======== Entries shown
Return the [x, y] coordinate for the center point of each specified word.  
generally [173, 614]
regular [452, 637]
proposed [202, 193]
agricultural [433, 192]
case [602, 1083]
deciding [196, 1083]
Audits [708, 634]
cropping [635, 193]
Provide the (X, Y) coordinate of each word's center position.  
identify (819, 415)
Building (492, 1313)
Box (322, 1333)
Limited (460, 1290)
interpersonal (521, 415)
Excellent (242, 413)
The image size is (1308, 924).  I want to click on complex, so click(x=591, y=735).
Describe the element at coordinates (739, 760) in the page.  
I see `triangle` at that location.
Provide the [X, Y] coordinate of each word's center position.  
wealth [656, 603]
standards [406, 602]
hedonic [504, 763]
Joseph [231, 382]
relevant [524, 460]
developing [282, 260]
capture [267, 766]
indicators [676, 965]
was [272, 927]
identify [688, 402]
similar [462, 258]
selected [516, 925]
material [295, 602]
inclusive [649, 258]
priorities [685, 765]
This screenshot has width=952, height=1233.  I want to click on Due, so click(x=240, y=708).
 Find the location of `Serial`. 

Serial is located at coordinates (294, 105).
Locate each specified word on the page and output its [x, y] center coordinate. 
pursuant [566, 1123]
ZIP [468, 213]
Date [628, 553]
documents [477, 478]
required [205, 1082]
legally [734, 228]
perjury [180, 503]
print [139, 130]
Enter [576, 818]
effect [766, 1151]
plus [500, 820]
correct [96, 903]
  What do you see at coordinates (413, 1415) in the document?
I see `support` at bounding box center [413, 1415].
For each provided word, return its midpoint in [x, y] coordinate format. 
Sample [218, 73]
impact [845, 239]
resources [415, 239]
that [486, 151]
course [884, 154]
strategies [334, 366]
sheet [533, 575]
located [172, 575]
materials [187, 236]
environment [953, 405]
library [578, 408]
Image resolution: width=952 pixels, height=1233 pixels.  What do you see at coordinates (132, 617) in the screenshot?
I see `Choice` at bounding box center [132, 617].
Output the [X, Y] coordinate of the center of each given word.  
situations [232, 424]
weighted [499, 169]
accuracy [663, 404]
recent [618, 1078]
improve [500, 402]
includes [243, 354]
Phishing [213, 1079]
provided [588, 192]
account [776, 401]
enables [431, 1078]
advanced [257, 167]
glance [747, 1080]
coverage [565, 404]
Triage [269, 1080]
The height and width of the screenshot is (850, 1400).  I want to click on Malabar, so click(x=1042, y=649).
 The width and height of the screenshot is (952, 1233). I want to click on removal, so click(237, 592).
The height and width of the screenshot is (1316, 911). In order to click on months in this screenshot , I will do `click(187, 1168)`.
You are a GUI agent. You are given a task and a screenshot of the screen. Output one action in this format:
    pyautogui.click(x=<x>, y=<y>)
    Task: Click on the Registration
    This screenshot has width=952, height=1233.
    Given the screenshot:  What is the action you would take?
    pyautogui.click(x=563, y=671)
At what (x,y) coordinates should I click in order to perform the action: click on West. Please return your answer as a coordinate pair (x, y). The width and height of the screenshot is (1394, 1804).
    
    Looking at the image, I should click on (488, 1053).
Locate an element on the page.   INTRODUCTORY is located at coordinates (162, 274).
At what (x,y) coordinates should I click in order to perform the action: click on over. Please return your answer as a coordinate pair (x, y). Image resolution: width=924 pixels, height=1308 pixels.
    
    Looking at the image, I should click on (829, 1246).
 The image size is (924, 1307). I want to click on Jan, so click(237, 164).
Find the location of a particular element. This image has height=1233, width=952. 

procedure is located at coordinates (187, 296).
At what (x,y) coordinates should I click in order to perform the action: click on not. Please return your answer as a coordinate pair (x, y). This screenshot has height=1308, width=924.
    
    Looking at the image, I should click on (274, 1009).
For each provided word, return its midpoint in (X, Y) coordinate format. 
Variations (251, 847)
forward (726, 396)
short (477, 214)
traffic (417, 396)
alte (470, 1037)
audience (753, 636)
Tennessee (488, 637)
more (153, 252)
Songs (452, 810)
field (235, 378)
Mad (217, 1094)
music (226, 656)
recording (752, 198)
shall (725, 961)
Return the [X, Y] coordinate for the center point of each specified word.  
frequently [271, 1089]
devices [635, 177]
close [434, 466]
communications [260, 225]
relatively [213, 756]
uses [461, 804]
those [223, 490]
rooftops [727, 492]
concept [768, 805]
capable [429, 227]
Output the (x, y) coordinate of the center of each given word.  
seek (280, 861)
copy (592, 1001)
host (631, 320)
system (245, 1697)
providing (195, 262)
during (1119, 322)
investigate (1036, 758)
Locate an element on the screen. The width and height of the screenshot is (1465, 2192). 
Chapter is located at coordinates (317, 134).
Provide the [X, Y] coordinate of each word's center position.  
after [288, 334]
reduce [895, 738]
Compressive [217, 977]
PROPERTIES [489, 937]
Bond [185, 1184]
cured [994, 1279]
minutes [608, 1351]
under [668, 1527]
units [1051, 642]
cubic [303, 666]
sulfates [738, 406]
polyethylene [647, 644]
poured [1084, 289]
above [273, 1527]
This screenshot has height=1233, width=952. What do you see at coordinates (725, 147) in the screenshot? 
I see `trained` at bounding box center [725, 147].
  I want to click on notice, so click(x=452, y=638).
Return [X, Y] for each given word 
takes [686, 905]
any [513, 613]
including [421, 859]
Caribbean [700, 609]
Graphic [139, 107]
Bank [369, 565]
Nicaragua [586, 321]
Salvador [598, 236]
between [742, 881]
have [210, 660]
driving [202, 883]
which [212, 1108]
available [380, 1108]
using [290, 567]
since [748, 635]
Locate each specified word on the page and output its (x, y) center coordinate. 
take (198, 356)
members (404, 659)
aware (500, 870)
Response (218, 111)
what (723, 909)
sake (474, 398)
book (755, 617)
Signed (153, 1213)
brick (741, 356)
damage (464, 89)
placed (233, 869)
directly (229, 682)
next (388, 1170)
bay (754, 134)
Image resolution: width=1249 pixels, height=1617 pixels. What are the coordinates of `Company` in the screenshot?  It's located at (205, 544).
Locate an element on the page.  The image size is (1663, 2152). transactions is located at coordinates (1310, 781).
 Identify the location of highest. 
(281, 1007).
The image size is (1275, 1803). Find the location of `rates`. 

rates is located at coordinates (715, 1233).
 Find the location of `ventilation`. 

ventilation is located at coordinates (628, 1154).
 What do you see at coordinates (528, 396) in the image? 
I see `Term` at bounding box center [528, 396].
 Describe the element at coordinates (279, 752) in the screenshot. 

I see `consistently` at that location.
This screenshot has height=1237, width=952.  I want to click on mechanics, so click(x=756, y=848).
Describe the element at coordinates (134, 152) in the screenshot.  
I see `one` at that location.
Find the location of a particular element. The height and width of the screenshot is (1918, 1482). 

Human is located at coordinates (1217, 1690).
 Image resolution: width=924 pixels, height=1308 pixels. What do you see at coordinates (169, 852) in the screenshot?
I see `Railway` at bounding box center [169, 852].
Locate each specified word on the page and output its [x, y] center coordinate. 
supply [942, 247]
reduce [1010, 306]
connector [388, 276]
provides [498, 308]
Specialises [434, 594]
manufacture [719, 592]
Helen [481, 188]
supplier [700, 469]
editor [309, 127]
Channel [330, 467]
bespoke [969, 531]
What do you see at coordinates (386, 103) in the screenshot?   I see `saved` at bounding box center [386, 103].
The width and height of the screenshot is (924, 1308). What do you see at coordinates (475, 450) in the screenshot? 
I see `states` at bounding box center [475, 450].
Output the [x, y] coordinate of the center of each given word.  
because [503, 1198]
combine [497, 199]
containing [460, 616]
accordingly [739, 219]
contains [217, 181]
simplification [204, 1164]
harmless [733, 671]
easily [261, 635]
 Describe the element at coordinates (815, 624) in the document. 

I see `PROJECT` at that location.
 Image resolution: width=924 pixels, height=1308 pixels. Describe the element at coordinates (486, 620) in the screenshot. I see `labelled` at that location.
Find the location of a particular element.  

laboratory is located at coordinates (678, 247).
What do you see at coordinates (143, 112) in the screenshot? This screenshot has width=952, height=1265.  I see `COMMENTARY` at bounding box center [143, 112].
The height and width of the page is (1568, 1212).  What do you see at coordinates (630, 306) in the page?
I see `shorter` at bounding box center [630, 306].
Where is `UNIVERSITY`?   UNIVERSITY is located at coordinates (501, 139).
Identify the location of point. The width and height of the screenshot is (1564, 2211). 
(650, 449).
================
**Exercise directions:** Give back the records from the line containing "above [273, 1527]" down to the line containing "bay (754, 134)", swapping "Caribbean" for "Pacific" and leaving everything else untouched.

**Expected answer:**
above [273, 1527]
This screenshot has height=1233, width=952. What do you see at coordinates (725, 147) in the screenshot? 
I see `trained` at bounding box center [725, 147].
  I want to click on notice, so click(x=452, y=638).
Return [X, Y] for each given word 
takes [686, 905]
any [513, 613]
including [421, 859]
Pacific [700, 609]
Graphic [139, 107]
Bank [369, 565]
Nicaragua [586, 321]
Salvador [598, 236]
between [742, 881]
have [210, 660]
driving [202, 883]
which [212, 1108]
available [380, 1108]
using [290, 567]
since [748, 635]
Locate each specified word on the page and output its (x, y) center coordinate. 
take (198, 356)
members (404, 659)
aware (500, 870)
Response (218, 111)
what (723, 909)
sake (474, 398)
book (755, 617)
Signed (153, 1213)
brick (741, 356)
damage (464, 89)
placed (233, 869)
directly (229, 682)
next (388, 1170)
bay (754, 134)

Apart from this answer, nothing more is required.